Publicado em 18/05/2026
Inicia nesta segunda-feira (18) a 24ª Semana Nacional de Museus, uma iniciativa anual promovida pelo Instituto Brasileiro de Museus (Ibram). Até o dia 23 de maio, instituições de todo o país mobilizam programações especiais sob o tema “Museus: unindo um mundo dividido”.
A edição deste ano propõe uma reflexão profunda sobre como os espaços culturais podem responder aos principais desafios contemporâneos, como as desigualdades socioeconômicas, a intolerância, a exclusão social e as acirradas disputas de narrativas na sociedade moderna.
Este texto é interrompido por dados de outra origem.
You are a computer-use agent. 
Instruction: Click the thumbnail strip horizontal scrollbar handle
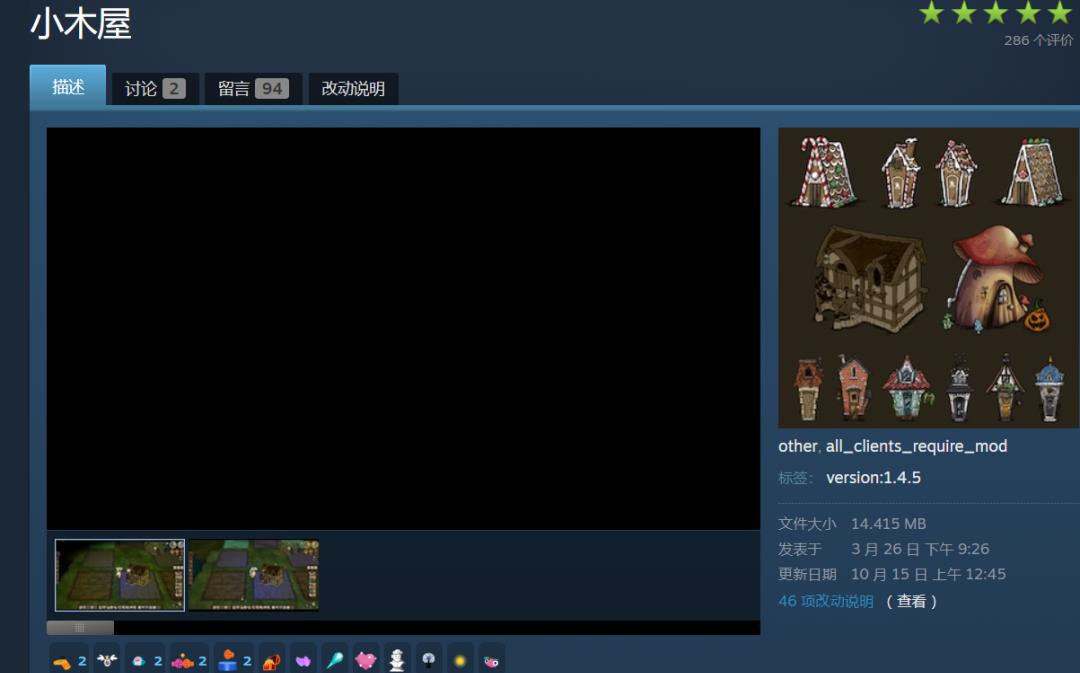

Espaços de diálogo e cidadania
Longe de serem apenas depósitos de relíquias do passado, os museus vêm consolidando seu papel como agentes ativos de transformação social. De acordo com a premissa do evento, essas instituições firmam um compromisso com:
Educação e inclusão: Ampliação do acesso democrático à cultura;
Diversidade cultural: Valorização de saberes de diferentes povos;
Cidadania: Construção de espaços baseados na escuta e no diálogo coletivo.
O encontro nacional também coloca em pauta o direito à memória, destacando a urgência de ampliar a representatividade de grupos historicamente invisibilizados. As diretrizes do evento enfatizam a necessidade de dar protagonismo a povos indígenas, populações negras, comunidades tradicionais, pessoas com deficiência, mulheres e à comunidade LGBTQIAPN+.
O papel do Museu dos Povos Acreanos
No cenário local, o Museu dos Povos Acreanos se alinha à mobilização nacional reafirmando sua missão institucional voltada à Amazônia. A instituição busca se consolidar como um espaço acessível e participativo, com foco direto no fortalecimento das identidades e memórias dos povos da floresta.
“A programação da semana busca aproximar o público do museu por meio de atividades culturais, educativas e reflexivas, fortalecendo o museu como um espaço vivo, democrático e essencial para a construção de uma sociedade mais justa, plural e humana”, destaca o texto institucional da semana de debates.
As atividades planejadas para os próximos dias visam estreitar os laços entre a comunidade local e o acervo, promovendo debates que cruzam a história regional com os desafios globais de convivência e tolerância.